Task prompt: Name every class or function from the software that the mailing list thread below mentions.

Mailing List Archive

the lifecycle of a Posting
Hi Marvin ---

I'm trying to understand better how TermScorer's make use of the
underlying Postings. I thought it was going to be straightforward,
but once I get under the hood I get lost. I think I understand the
terms as you define them in the IRTheory doc, but I have trouble
matching these concepts up with the actual classes.

When you have time, could you offer a couple paragraphs on the
lifecycle of a Posting, with a one-sentence gloss of the relevant
classes?

Thanks!

Nathan Kurz
nate@verse.com

_______________________________________________
KinoSearch mailing list
KinoSearch@rectangular.com
http://www.rectangular.com/mailman/listinfo/kinosearch
Re: the lifecycle of a Posting [ In reply to ]
On 9/17/07, Nathan Kurz <nate@verse.com> wrote:
> could you offer a couple paragraphs on the lifecycle of a Posting

I think I mean PostingList here, but I got confused since a
PostingList also encompasses multiple terms via PList_Seek(). Things
are making little more sense, but still am not getting my head around
it.

Nathan Kurz
nate@verse.com

_______________________________________________
KinoSearch mailing list
KinoSearch@rectangular.com
http://www.rectangular.com/mailman/listinfo/kinosearch
Re: the lifecycle of a Posting [ In reply to ]
On Mon, Sep 17, 2007 at 02:14:00PM -0600, Nathan Kurz wrote:
> I'm trying to understand better how TermScorer's make use of the
> underlying Postings. I thought it was going to be straightforward,
> but once I get under the hood I get lost. I think I understand the
> terms as you define them in the IRTheory doc, but I have trouble
> matching these concepts up with the actual classes.

Given data:

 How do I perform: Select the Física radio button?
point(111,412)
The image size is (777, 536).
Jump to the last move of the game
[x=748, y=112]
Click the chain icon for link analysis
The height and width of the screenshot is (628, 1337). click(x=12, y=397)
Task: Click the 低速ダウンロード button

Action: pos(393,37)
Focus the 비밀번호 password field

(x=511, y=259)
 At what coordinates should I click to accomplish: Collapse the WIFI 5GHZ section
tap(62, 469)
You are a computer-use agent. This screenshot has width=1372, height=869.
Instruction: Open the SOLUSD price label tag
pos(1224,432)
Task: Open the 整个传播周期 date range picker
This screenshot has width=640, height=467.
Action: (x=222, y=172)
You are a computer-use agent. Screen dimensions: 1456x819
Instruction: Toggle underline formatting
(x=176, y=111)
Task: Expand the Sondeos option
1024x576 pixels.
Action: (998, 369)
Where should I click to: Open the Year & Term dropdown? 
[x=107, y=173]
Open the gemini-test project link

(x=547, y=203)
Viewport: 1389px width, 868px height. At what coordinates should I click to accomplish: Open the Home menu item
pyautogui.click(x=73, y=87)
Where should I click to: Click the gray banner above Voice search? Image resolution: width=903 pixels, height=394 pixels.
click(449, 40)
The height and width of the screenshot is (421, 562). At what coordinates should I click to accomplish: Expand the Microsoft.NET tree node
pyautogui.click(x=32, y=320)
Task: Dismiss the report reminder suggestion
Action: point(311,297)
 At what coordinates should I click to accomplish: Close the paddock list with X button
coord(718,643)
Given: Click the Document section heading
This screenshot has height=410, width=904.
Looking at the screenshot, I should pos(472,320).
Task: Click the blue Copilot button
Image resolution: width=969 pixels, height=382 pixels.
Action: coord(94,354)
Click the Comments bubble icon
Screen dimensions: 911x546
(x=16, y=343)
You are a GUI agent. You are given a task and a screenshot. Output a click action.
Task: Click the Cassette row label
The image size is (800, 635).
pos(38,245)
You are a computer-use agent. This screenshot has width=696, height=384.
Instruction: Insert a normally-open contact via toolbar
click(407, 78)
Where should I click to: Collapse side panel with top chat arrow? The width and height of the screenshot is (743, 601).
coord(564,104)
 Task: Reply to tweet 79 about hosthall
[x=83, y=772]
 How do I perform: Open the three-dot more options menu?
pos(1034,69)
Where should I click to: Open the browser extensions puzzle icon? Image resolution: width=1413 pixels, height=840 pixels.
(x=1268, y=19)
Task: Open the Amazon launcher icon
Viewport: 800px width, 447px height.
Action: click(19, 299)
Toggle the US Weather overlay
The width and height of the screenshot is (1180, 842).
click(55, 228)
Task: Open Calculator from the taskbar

Exercise response: TermScorer, Posting, PostingList, PList_Seek()